The player who could truly unlock the offense

The easiest mistake entering 2026 is assuming everything revolves around Jeremiah Smith. In reality, it may revolve around whoever lines up opposite him.

Smith is going to draw the nation’s best cornerbacks. He is going to face constant safety help. He is going to see bracket coverage on obvious passing downs. Which means someone else will consistently receive favorable matchups, and Inniss is the most likely candidate.

His game has never relied purely on overwhelming athleticism. Instead, it is built around precision, toughness, football intelligence, and reliability. At roughly 6-foot and 199 pounds, he combines strong hands with polished route running, excellent spatial awareness, and the ability to consistently find openings against zone coverage.

He also brings an edge that Ryan Day values. Inniss blocks with the mentality of a running back. He competes after the catch. He embraces contact over the middle.

Those traits rarely dominate highlight reels, but they create winning football. If defenses consistently dedicate two defenders to Jeremiah Smith, Inniss has every opportunity to become Julian Sayin’s security blanket.

Third-and-six. Second-and-long. Red zone. Those are the moments where experienced receivers separate themselves. Ohio State does not necessarily need Inniss to become a 1,000 yard receiver. They need him to make defenses pay for focusing elsewhere.

If he can consistently win one-on-one coverage, convert critical third downs, and become a dependable intermediate target, the entire passing game becomes significantly more difficult to defend.

His breakout could help define Ohio State’s ceiling

There is another reason this season feels different for Inniss. Urgency. This is his final opportunity to fully showcase everything that made him one of the nation’s top recruits.

He has already proven he belongs in Ohio State’s leadership group. Now he has a chance to become one of the offense’s leaders as well.
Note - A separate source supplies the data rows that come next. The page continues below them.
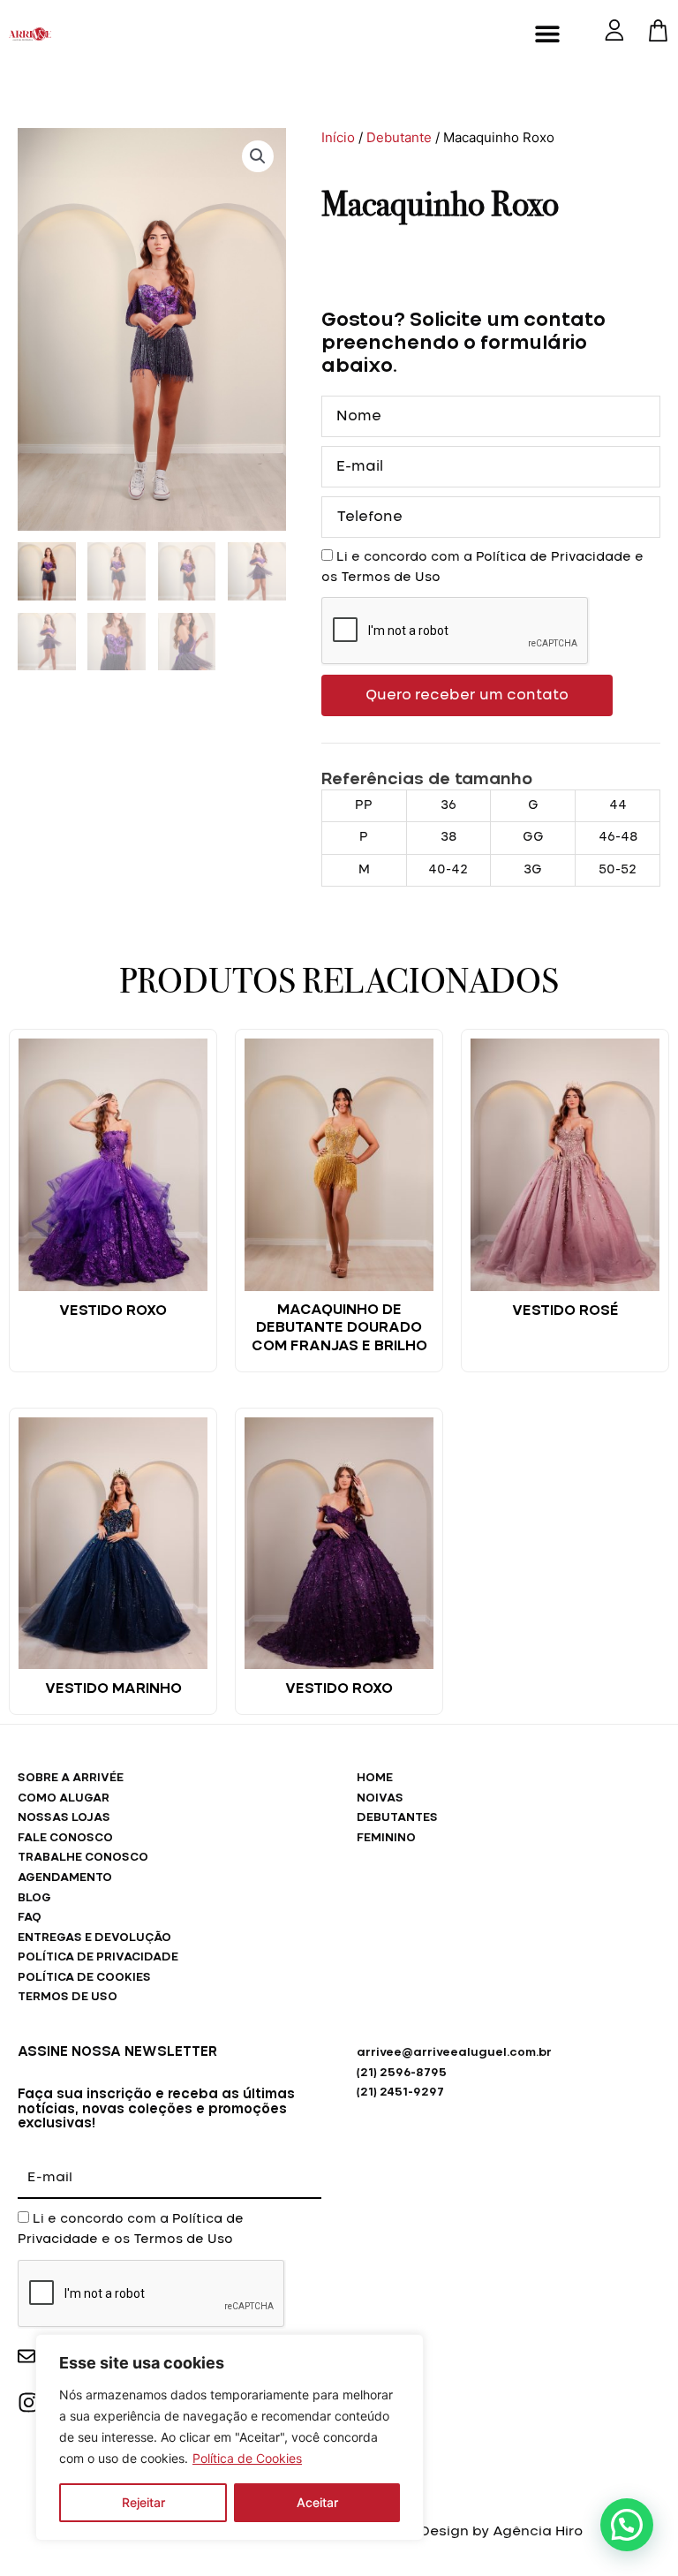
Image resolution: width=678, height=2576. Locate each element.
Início (338, 137)
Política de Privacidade (553, 557)
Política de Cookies (247, 2458)
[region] (229, 2437)
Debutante (399, 137)
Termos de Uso (391, 577)
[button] (548, 33)
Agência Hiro (538, 2531)
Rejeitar (143, 2502)
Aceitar (317, 2502)
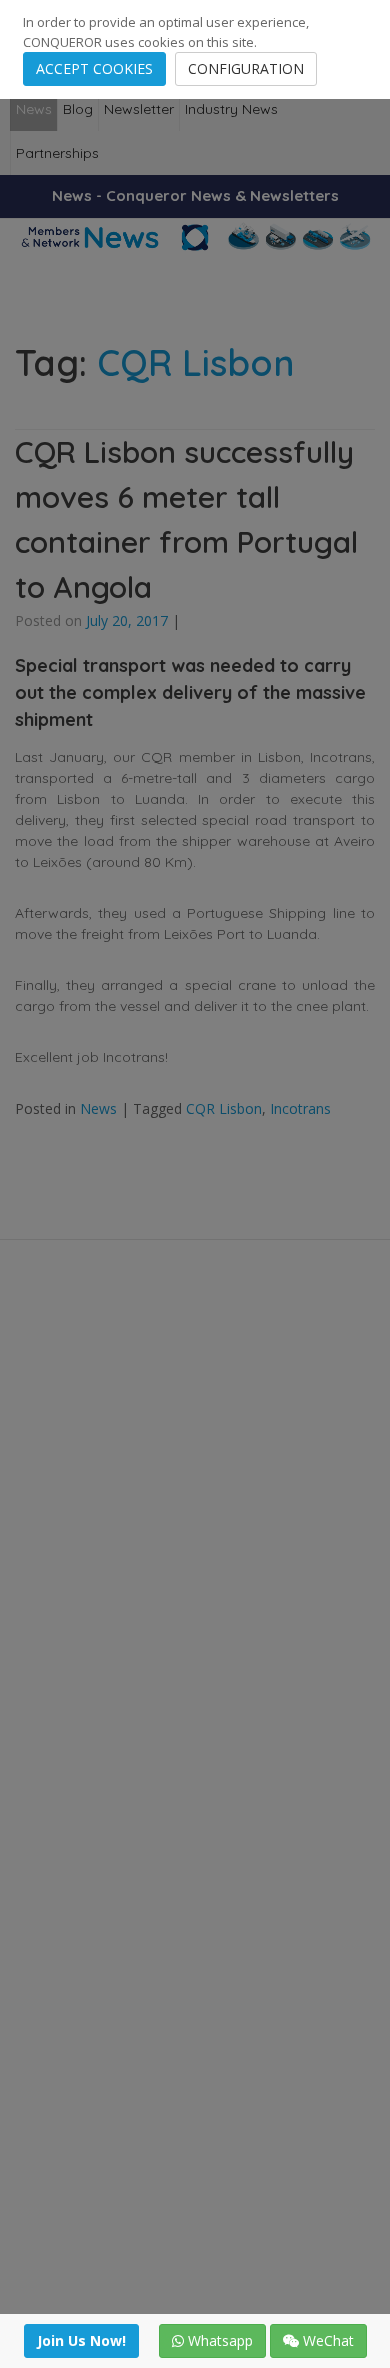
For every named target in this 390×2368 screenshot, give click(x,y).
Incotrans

The encouraging part is that all the pieces are already in place. He knows the offense. He understands the expectations. He has developed physically over four years. He has earned the trust of the coaching staff. Most importantly, he has a quarterback capable of distributing the football to every level of the field.

Julian Sayin’s ability to process quickly and distribute accurately should create more opportunities for complementary receivers than Ohio State has had in recent years. Pair that with Arthur Smith’s expected emphasis on play action, exotic formations, and creating favorable matchups, and Inniss could be positioned for the most productive season of his career.

Not every five-star receiver becomes an immediate superstar. Some simply need more time, and Ohio State has seen that story before. Now, entering his senior season, Brandon Inniss has everything in front of him. The leadership, the experience, the opportunity, and the trust.

If he finally puts it all together, he will become far more than just another talented receiver in Ohio State’s long WR pipeline. He could become the player in 2026 who makes it impossible for defenses to focus solely on Jeremiah Smith.

If that happens, the Buckeyes’ offense may become every bit as dangerous as it looks on paper.